Thread overview
[Issue 1482] New: std.file docs are insufficient
Sep 07, 2007
d-bugmail
Sep 07, 2007
d-bugmail
Sep 08, 2007
Stewart Gordon
Sep 07, 2007
d-bugmail
Sep 11, 2007
d-bugmail
Re: std.file docs
Sep 11, 2007
Regan Heath
Sep 12, 2007
d-bugmail
September 07, 2007
http://d.puremagic.com/issues/show_bug.cgi?id=1482

           Summary: std.file docs are insufficient
           Product: D
           Version: 2.005
          Platform: PC
        OS/Version: Linux
            Status: NEW
          Severity: normal
          Priority: P2
         Component: Phobos
        AssignedTo: bugzilla@digitalmars.com
        ReportedBy: jlquinn@us.ibm.com


The prototype for read() returns a void[].  The docs say it returns an array of bytes.  Why does it return void[] instead of byte[] or ubyte[]?  What types is it safe to cast the return value to?

Does read() return the complete file from a single call?

write() and append() have the same issue.  What types may be passed in safely?
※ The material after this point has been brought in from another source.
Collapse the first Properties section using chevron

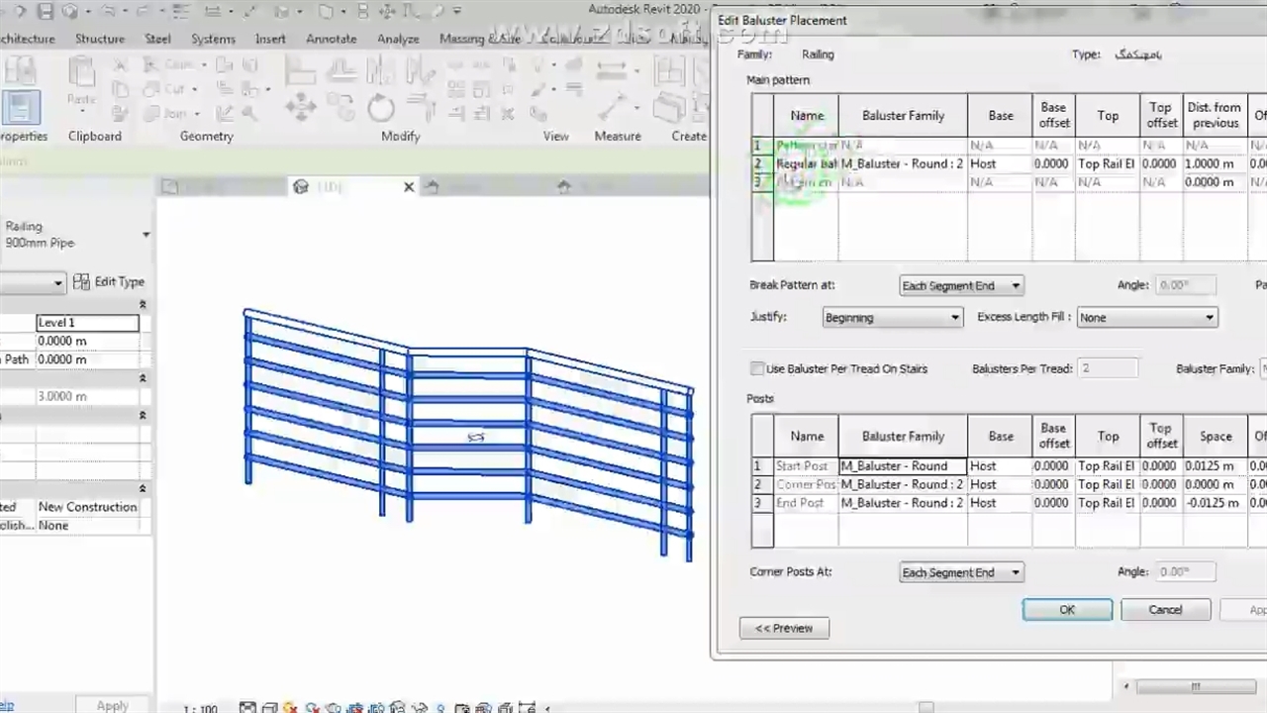point(143,305)
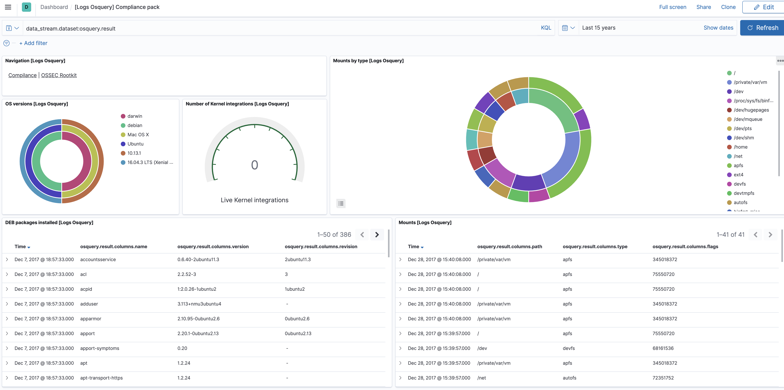The height and width of the screenshot is (390, 784).
Task: Expand the /dev devfs mounts row
Action: tap(400, 348)
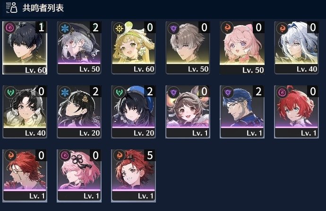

What exactly gets written out if you pass an array of dchar?

The class (and others) really need overview text at the top.  Look at the Java API docs for inspiration.


-- 

September 07, 2007
http://d.puremagic.com/issues/show_bug.cgi?id=1482


thecybershadow@gmail.com changed:

           What    |Removed                     |Added
----------------------------------------------------------------------------
                URL|                            |http://digitalmars.com/d/pho
                   |                            |bos/std_file.html




------- Comment #1 from thecybershadow@gmail.com  2007-09-07 18:46 -------
It returns an array of the bytes that it read from the file. I think that the bug here is that the specs don't describe what a void[] really is. Closest to that is the "Implicit Conversions" sections here:

http://digitalmars.com/d/arrays.html#strings
(linked to closest anchor, scroll a bit below)

A void[] is functionally the same as a byte[] or ubyte[], with the differences:
1) you can't access an element of it (since the type of the underlying data is
unknown)
2) any array implicitly converts to void[] - this allows you to work with
functions that take void[] arguments without using explicit casts, except when
you need to pass something that isn't an array, in which case you have to
resort to syntax like write(filename, &mystruct[0..1]).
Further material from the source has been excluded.